Book Review: "Switched on Pop"
How a university press can find it hard to execute mass market books
We hear a lot about how publishers can retool their content for the masses, but this is usually easier said than done. From language editing to marketing, publishing for the masses takes specialized skills. A new book from Oxford University Press (OUP) provides a concrete example in how seemingly simple standards of fit and finish can elude presses who don’t go mass market routinely.
The book is called “Switched on Pop,” and comes from the hosts of the podcast of the same name — Nate Sloan and Charlie Harding. It’s a fun read, but the book’s production values underscore in some ways the difficulty even large, sophisticated university presses can have in translating works to the general public.

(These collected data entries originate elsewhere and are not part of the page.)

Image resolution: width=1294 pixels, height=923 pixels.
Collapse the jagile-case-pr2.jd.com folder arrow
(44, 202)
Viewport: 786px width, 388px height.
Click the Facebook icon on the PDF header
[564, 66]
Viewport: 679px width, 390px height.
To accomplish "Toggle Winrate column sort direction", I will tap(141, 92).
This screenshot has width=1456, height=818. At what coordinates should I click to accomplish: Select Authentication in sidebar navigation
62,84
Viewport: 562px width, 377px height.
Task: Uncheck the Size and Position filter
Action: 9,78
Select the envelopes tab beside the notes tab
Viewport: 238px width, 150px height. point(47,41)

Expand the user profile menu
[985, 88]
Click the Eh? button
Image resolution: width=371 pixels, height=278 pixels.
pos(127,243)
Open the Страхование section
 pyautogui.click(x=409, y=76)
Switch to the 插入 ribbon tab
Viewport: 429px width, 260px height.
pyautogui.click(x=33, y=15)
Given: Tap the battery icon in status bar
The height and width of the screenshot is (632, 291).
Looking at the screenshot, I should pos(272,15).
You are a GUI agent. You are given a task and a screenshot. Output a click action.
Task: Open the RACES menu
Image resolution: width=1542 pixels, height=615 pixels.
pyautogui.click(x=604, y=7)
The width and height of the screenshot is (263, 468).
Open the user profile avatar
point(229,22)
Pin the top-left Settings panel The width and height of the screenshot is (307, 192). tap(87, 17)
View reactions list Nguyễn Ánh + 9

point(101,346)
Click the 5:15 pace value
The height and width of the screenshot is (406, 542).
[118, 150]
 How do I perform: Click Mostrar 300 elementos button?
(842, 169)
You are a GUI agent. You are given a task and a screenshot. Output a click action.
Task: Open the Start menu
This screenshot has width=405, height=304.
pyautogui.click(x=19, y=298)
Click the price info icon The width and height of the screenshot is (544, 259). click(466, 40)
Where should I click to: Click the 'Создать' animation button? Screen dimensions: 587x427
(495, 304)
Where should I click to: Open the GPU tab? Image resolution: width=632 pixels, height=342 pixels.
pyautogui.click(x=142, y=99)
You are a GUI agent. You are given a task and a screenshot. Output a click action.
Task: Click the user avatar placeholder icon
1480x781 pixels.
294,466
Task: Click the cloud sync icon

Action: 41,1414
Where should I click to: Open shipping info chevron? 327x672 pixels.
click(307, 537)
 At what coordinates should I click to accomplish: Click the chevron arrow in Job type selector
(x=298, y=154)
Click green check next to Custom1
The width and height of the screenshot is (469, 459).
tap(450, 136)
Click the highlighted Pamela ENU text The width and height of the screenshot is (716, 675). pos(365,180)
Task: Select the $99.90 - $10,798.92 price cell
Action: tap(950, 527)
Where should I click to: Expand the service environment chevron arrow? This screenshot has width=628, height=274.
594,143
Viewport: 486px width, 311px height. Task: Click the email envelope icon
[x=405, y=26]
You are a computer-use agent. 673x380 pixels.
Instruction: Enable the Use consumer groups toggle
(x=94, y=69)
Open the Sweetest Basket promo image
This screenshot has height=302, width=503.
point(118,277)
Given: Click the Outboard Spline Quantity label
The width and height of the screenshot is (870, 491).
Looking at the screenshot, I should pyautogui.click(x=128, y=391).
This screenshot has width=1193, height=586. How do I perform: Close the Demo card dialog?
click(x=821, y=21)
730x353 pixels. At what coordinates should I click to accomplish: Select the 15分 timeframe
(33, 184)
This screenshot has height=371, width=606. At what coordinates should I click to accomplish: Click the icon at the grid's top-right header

In this case, the first clue is something you may detect in the image above — the binding. See that vertical line? It’s a giveaway that we’re looking at a textbook binding. When I first saw it online, I wondered why it would even be there. Did they actually have cover art with that line there? I suspected something about the book’s physical manifestation was off.
When I received the book as a gift this Christmas, my suspicions were confirmed. “Switched on Pop” feels like a book you’d get out of an elementary school library — sized for small hands, with a cheesy textbook cover, a cheap binding, and low-quality paper. I don’t know why OUP didn’t do better, but I’ve found that OUP books often come out feeling a little slapdash when we’re talking production values.
These production mistakes detract from an otherwise commendable book. The content of “Switched on Pop” is generally strong. Harding and Sloan tackle various musical motifs through the prisms of modern pop songs. This is a smart approach, and helps deepen your appreciation for some modern pop you might otherwise dismiss (Carly Rae Jepsen’s “Call Me Maybe” is a poignant example), while showing you how flexible these motifs can be. The authors often tie them back to forebears in swing, jazz, classical, or earlier pop music. The motifs doth rule!
Contrasting motifs proves informative. For me, this comes to a head late in the book, when the authors compare Toby Keith’s “Made in America” with the song of the same name by Kanye West, Jay-Z, and Frankie Ocean. The soundscapes, lyrics, and meanings of the songs provide counterpoints that are both expected and unexpected, and the way musical appropriation across cultures is so rampant in these songs and their forebears emphasizes how “Made in America” has a subtextual meaning in both songs. It’s a fascinating chapter.
The focus on modern pop does have some downsides, however, as nearly everything is about producers, songwriters, song structure, and singers — the main elements of modern pop. Bands and instrumentalists get short shrift, often passed off as “then there’s a guitar solo” or “the toms pound to underscore the moment.” Certain pop songs are distinctive because of choices or abilities of the players. Some of the compositions use chord structures or rhythmic motifs that are a little bizarre and hard to play, but the challenges placed before performers other than singers or participants other than producers get barely a mention. In that regard, “Switched on Pop” can seem a bit more remote and academic than I think the authors wish. (For a more down-to-earth take on playing music, I’d recommend Steve Gorman’s “Hard to Handle: The Life and Death of the Black Crowes.” It’s superb.)
That set of caveats aside, “Switched on Pop” is well worth reading if you like music, feel that modern pop is hard to appreciate, and/or like reading analyses of art, music, or literature.
Podcasts are thriving along with “explainer journalism.” People like and need the anchors interpreters and teachers provide in the maelstrom of modern information cascades. Harding and Sloan do a very good job on their podcast interpreting and explaining trends and themes in modern pop, and their book is a great expansion and distillation of this. Like good pop, it’s clever, clear, enjoyable, and has more depth than you might at first expect.
Too bad this book’s publisher put the contents in the kind of package you’d expect to find in a 4th grader’s backpack.
Recommended content, but be prepared for a cheap-feeling book.